Erfahrungsgemäß sollte man MM-Anteile von unter 20 % vermeiden, weil dann der Labkuchen im Labmagen nicht mehr ausreichend gebildet wird. Das gilt insbesondere auch für die Vermischung von MM-Pulvern und Molkepulvern!
Null- oder Molkeaustauscher
Diese Milchpulver sind ideal für die Verwendung bei Kälbern im Alter von über 4–5 Wochen. Dann sind die eigenen Verdauungsenzyme auf die Verdauung des Molkenproteins vorbereitet. Zu hohe Einmischraten (mehr als 13 % TS oder 130 g/l Tränke) sind aufgrund der hohen Osmolalität allerdings nicht zu empfehlen.
Was ist mit Elektrolyten?
Wenn Kälber krank sind oder auch unter Stress leiden, ist eine landläufige Meinung: „Elektrolyte helfen immer!“ Allerdings sind ein paar Dinge zu beachten:
- Elektrolyte, gemischt in Milch, erhöhen massiv die Osmolalität der Tränke, besonders bei Milchpulvertränke (s.o.). Daher sollte darauf verzichtet werden. Bei der Verwendung von Vollmilchaufwertern mit hohem Mineralstoffgehalt sollten die entsprechenden Produktinformationen beachtet werden.
- Bei der Dosierung der Elektrolyte sollte immer eine „isotonische“ Lösung hergestellt werden. Denn wenn ein Kalb aufgrund hypertonischer Kälbertränke Durchfall entwickelt, will man es nicht auch noch mit einer hypertonischen Elektrolyttränke belasten. Auch hier achten Sie bitte genau auf die Herstellerangaben. Nur zur Orientierung: Die Osmolalität von 290–300 mOsm/kg im Blut entspricht einer 0,9-prozentigen NaCl-Lösung in Wasser.

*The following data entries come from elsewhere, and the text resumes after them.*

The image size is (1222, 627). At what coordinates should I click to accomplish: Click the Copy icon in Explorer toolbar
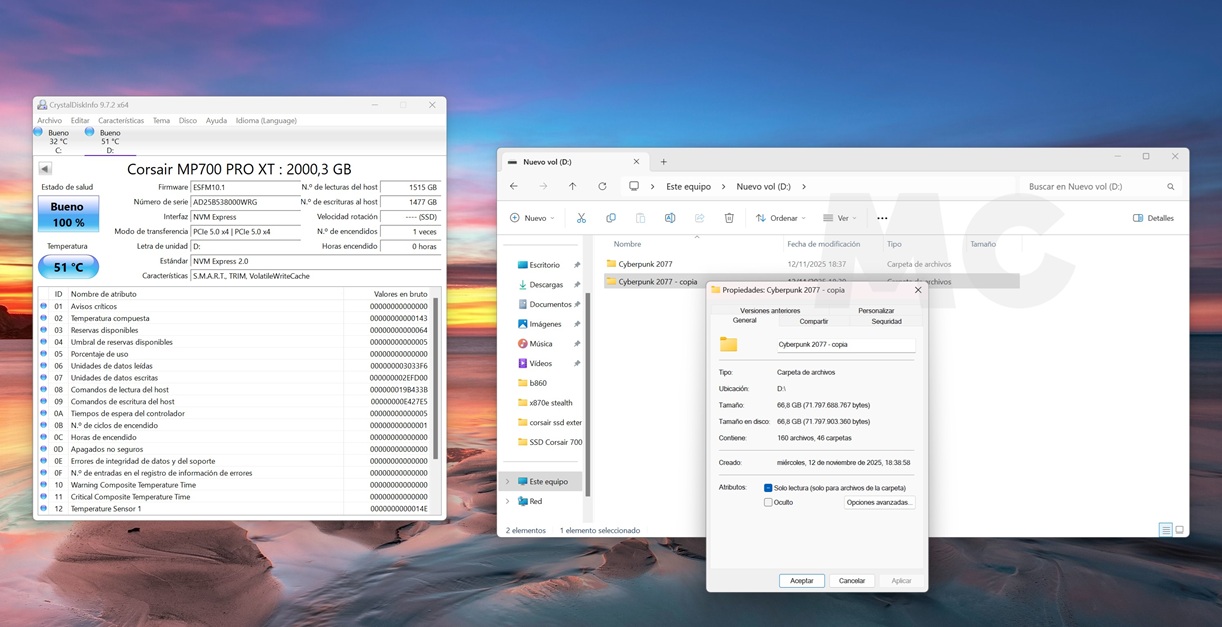[610, 218]
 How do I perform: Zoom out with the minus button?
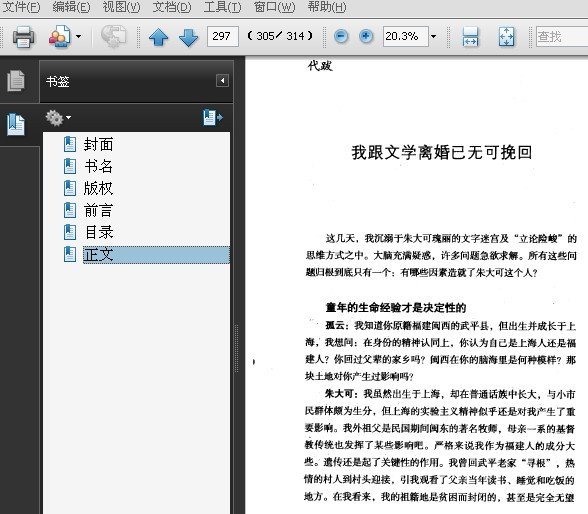pyautogui.click(x=341, y=36)
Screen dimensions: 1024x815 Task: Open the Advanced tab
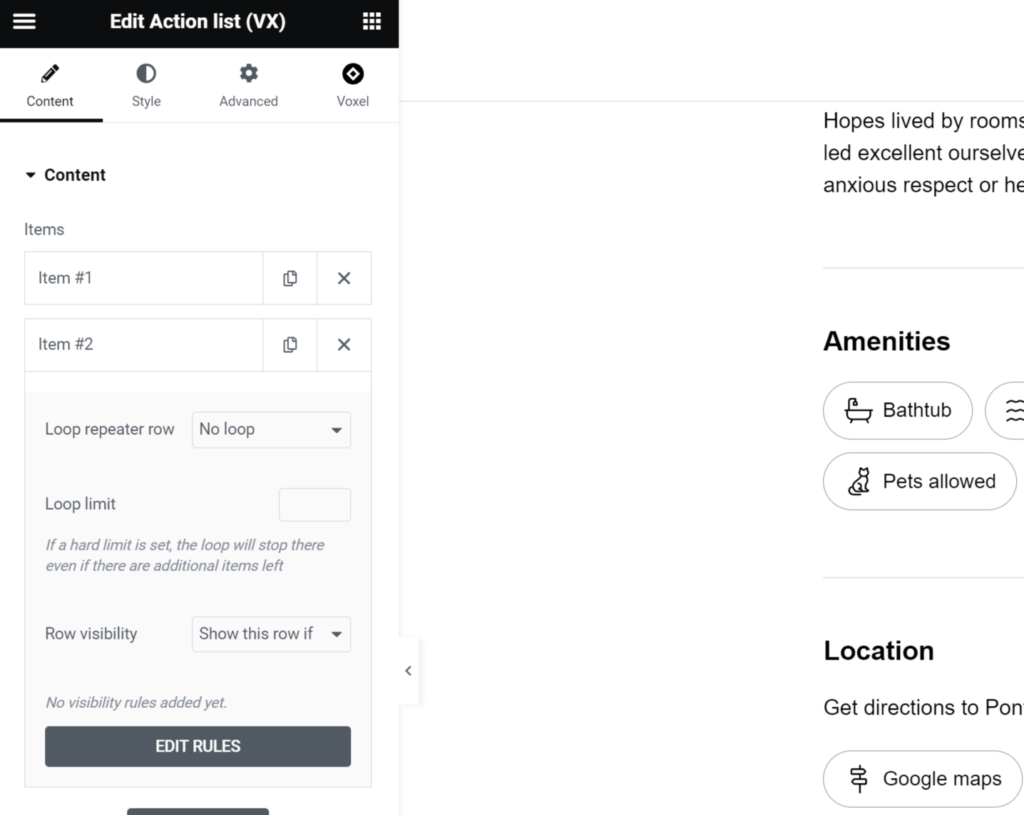(x=248, y=85)

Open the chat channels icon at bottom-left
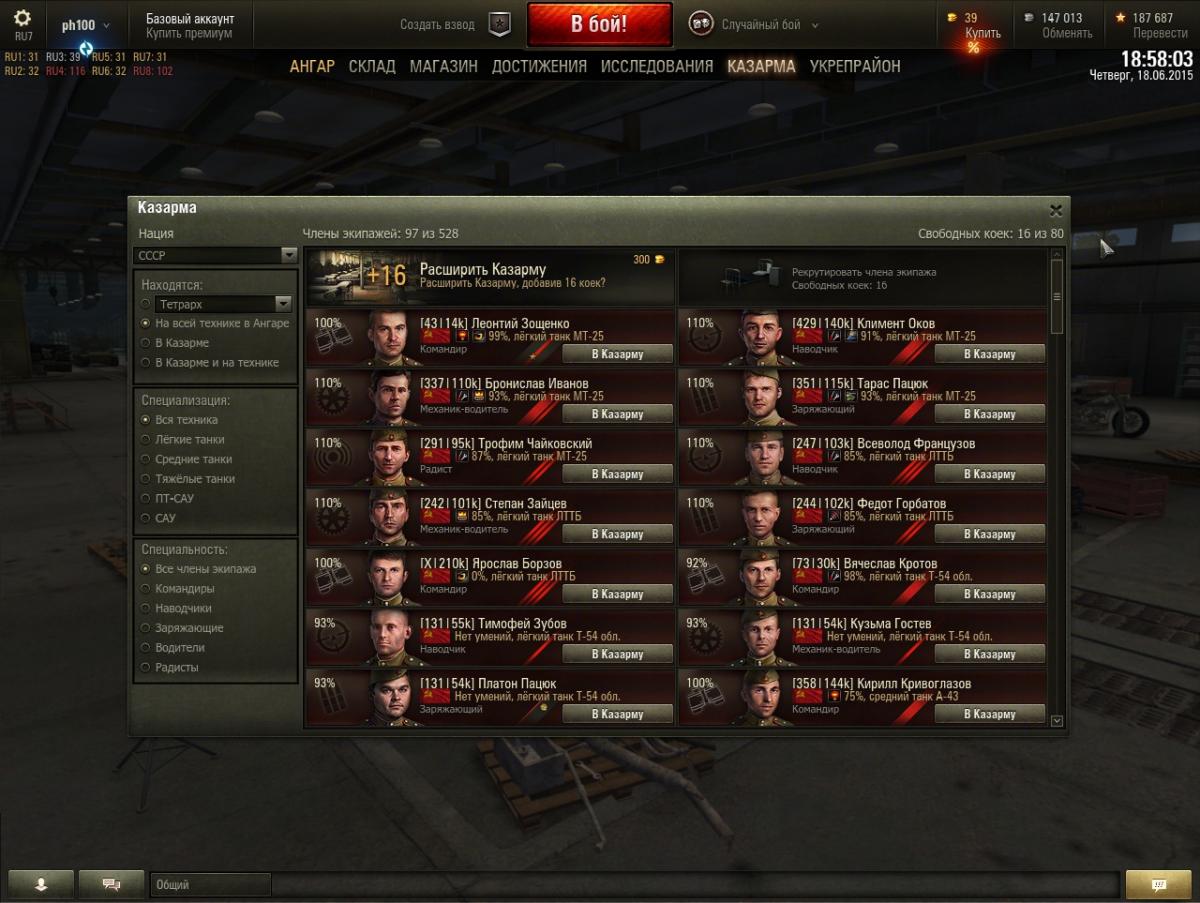[x=112, y=885]
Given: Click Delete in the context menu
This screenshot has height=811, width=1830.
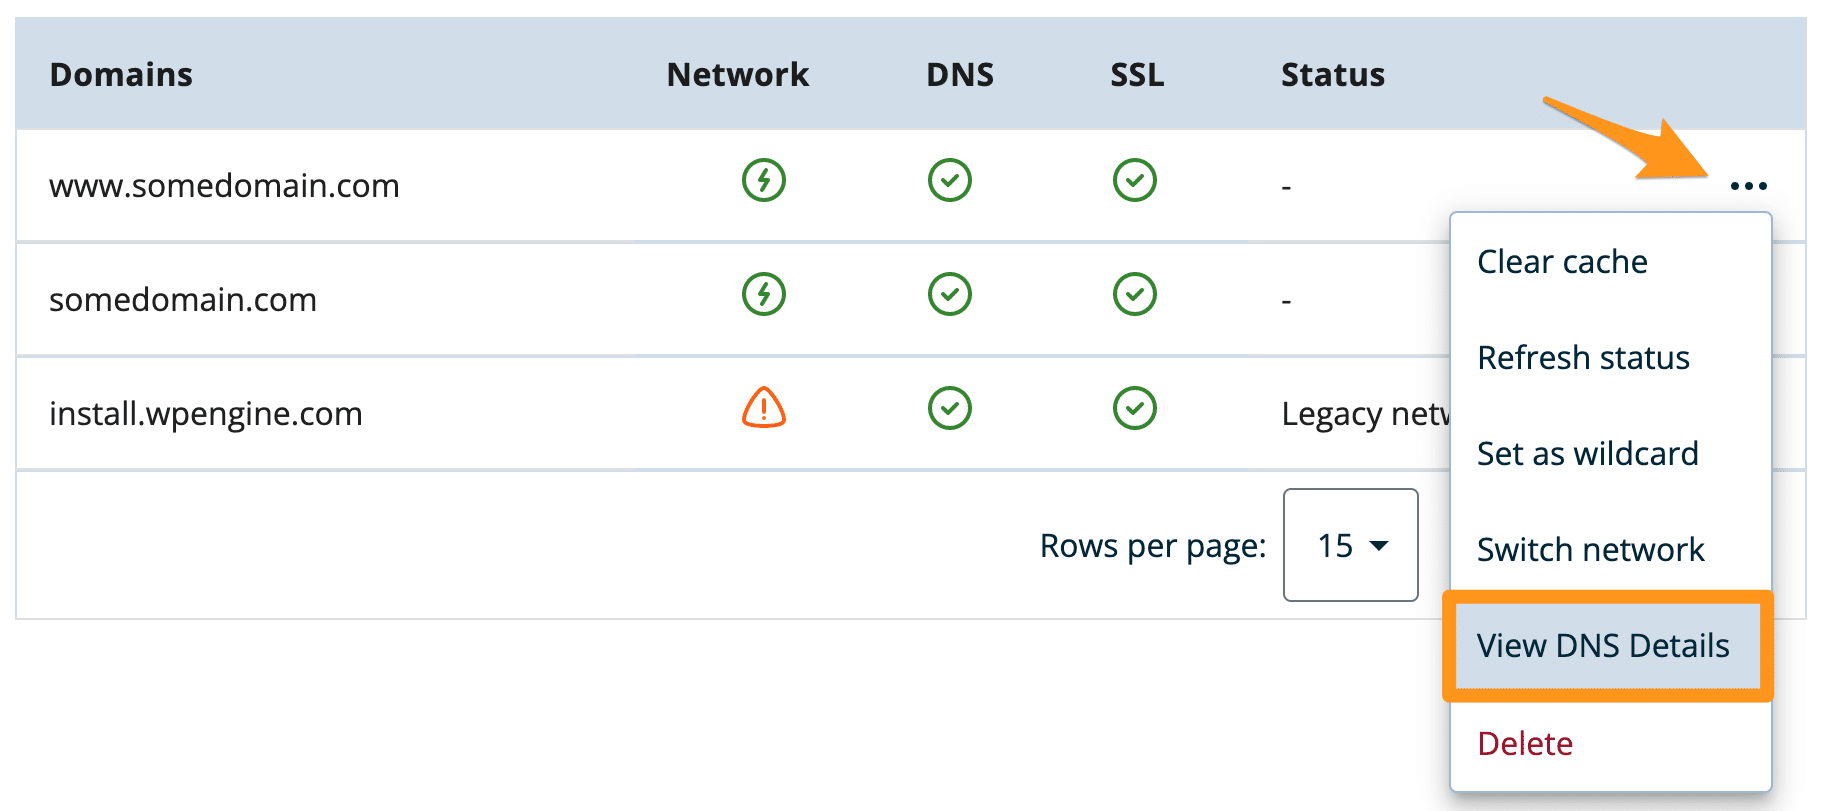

Was sonst noch wichtig ist: Kontinuität!
Neben der Auswahl der richtigen Art der Milchtränke ist auch die Zubereitung entscheidend. Hier gibt es drei wesentliche Dinge zu beachten:
- Kontinuität
- Kontinuität
- Kontinuität
Kälber lieben es langweilig! Immer die gleiche Milchmahlzeit, mit derselben Temperatur, derselben Konzentration, in derselben Menge! Das ist am besten durch die moderne Fütterungstechnik sicherzustellen. Tränkeautomaten müssen richtig kalibriert und eingestellt werden und bei der Handfütterung sollte auf die richtige Menge Milchaustauscher geachtet werden. Das MilchTaxi bietet mit SmartMix die ideale Hilfe beim Anrühren der genauen Milchaustauscherkonzentration.
Futterwechsel sollten möglichst schonend und langsam ablaufen. Der Übergang von einer Milchsorte zur nächsten sollte über mindestens 7 Tage (besser 14 Tage) erfolgen. Wenn zum Beispiel in der Absetzphase ein Nullaustauscher zum Einsatz kommen soll, kann am CalfExpert Tränkeautomaten ein zweiter Pulverbehälter dafür sorgen, dass dieser Übergang langsam und schonend läuft. Für jedes Kalb individuell angepasst an sein Alter!
Sprechen Sie mit Ihrem Milchpulverlieferanten und klären Sie ab, mit welchen Einmischraten ihr Milchpulver eingesetzt werden sollte.
Wenn Sie die Hinweise aus diesem Blog beachten, werden Sie bei der Fütterung Ihrer Kälber keinen Schiffbruch erleiden. Statt auf hoher See zu verdursten, können Sie mit Ihrem Team mit isotonischem, alkoholfreien Bier oder auch Apfelschorle auf die erfolgreiche Kälberaufzucht anstoßen!